Functional, but chill: Grain is a functional language, but it isn’t a d*ck about it. It has a strong typechecker, but it’s flexible enough to allow for different programming styles, which makes it a lot more practical. And it’s currently adopting features like Rust’s let mut that definitely aren’t technically “functional”, but should make Grain easier to use.

The Bottom Line

There’s no shortage of projects claiming to be “the new, modern language of the future.” And then… no one uses them. So it’s cool to see the Grain creators talk about accessibility, ease of use, and mainstream adoption as their main goals from Day 1.

Now go back and read this section again but swap out “Grain” for “Elm”. 😅

JS Tip

Have you ever used Array’s fill method? Probably not. Defined, fill “fills all the elements of an array from a start index to an end index with a static value”. It sounds pretty useless, but I’ve found one scenario where it’s actually pretty helpful.

As you start to make your code more functional, you naturally start to avoid using regular for loops in favor of .map, .reduce, etc. Let’s say our use case was we wanted to execute a function an arbitrary amount of times, say 10. How could we do this and avoid using a for loop? Your first intuition might be to use an Array constructor with .map.

Array(10).map(() => {
  return doThing()

You’ll notice if you run that code it won’t work. When you do Array(10), you’re creating an array of 10 unset or “empty” values. Unfortunately, when you use any of the array methods, they won’t work on an array with empty values.

This is where .fill comes into play. If you do Array(10).fill(), you’ll then get an array with 10 undefined, not empty elements.

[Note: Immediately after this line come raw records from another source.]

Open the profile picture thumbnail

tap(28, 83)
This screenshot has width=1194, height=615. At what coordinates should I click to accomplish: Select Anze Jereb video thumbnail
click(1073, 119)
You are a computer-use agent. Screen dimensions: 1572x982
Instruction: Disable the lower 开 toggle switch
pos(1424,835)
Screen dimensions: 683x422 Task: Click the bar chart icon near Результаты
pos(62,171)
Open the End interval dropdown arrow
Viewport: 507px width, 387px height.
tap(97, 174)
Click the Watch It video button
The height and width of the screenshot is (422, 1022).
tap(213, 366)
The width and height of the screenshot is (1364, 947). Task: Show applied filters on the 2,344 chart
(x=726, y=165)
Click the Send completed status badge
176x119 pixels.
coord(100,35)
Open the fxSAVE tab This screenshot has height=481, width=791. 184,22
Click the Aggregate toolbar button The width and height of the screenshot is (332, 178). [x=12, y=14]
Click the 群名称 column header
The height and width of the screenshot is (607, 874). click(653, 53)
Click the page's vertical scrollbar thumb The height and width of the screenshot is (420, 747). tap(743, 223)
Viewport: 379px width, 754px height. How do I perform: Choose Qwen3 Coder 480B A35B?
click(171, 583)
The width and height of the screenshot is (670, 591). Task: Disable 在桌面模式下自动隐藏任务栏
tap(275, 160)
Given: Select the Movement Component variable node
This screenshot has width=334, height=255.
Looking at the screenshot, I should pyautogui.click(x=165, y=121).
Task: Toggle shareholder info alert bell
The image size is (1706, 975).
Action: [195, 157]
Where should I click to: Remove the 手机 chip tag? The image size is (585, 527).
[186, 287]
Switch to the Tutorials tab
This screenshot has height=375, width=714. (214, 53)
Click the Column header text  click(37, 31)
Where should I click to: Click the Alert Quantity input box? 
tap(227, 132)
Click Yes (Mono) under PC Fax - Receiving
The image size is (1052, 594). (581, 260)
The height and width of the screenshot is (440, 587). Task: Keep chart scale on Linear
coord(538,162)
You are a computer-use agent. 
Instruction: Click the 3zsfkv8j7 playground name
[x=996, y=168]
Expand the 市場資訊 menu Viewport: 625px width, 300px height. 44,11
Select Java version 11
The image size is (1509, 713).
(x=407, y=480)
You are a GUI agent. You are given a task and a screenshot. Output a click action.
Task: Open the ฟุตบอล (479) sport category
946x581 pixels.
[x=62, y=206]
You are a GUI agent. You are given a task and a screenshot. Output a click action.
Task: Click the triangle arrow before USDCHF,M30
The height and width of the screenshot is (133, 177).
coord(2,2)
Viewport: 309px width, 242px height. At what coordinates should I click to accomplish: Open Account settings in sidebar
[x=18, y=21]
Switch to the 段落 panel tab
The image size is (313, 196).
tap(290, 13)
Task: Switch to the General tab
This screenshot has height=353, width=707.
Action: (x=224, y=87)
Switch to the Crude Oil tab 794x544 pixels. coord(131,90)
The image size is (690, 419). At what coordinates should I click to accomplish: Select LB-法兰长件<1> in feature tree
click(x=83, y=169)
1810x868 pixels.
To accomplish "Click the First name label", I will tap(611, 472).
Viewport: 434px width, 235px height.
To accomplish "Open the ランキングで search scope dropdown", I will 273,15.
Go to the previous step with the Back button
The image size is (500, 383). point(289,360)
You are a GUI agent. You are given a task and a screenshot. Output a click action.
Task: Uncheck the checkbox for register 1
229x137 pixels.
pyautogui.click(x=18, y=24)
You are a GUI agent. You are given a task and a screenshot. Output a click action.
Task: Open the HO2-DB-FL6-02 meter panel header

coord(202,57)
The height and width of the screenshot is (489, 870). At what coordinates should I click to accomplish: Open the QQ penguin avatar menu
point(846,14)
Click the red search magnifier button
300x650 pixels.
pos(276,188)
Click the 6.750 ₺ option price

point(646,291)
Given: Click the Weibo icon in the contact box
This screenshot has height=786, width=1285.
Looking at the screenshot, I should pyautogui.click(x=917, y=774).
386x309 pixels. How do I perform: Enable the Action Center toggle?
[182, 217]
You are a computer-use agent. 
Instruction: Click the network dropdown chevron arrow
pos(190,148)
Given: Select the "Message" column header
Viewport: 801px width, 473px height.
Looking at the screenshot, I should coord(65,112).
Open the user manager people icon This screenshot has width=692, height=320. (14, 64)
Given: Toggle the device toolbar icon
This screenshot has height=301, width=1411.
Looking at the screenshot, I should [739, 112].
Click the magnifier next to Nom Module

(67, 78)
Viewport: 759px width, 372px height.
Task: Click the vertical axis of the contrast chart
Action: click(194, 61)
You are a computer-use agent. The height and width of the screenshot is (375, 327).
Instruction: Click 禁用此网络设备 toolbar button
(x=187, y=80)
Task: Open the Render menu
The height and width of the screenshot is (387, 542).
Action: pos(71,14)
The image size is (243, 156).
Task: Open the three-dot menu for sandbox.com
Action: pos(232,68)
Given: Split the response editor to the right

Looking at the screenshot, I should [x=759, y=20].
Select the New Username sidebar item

Array(10).fill().map(() => {
  return doThing()

Not super useful, but good to know it exists if you need it.

Cool Bits

  1. For the first time ever, a singular Tweet has made cool bits.

  2. Digital Ocean released a new app platform. Sadly this release doesn’t ruin the whole OSS ecosystem be incentivizing cheap PRs. Instead, it promises to make it easier to build, deploy, and scale your applications.

  3. Babel 7.12.0 was released and includes support for new TypeScript 4.1 beta features, Webpack 5, and two new ECMAScript proposals.

  4. BlurHashes were just added to the Unsplash API. A “blurhash” sounds like a British word for getting really drunk (i.e. “I got bloody blurhashed last night, mate”), but it’s actually just a compact representation of a placeholder for an image.

  5. Jakob wrote about how Rust is moving into the browser via WASM, creating a “Clash of Programming Paradigms.” On one paradigm you have developers suffering from Dunning–Kruger effect and on the other they’re suffering from Imposter Syndrome.

  6. Maxime wrote about SEO mistakes he’s made and how he fixed them. No word on if spamming your main keywords in white font on your site is considered a “mistake”. We’ll keep you updated.

  7. Lea Verou wrote about The -​-var: ; hack to toggle multiple values with one custom property. We’ve been doing this newsletter long enough to be convinced that Lea uses a newer, far more superior version of CSS than the rest of us.

  8. Rahil made a CLI tool that converts typed text to realistic handwriting. This is going to make writing ransom letters SO much easier.